TASK DESCRIPTION – "803x609 pixels." appears in one line of the records below. Output that line and each one after it, exactly, through the last line.

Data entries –
******

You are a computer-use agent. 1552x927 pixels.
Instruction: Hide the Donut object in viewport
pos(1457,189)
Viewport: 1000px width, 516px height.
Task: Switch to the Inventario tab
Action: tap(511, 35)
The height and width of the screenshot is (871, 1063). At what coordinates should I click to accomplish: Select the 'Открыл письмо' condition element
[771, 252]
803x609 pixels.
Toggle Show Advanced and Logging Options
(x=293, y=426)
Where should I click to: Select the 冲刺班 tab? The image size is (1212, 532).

******

ANSWER BOX –
803x609 pixels.
Toggle Show Advanced and Logging Options
(x=293, y=426)
Where should I click to: Select the 冲刺班 tab? The image size is (1212, 532).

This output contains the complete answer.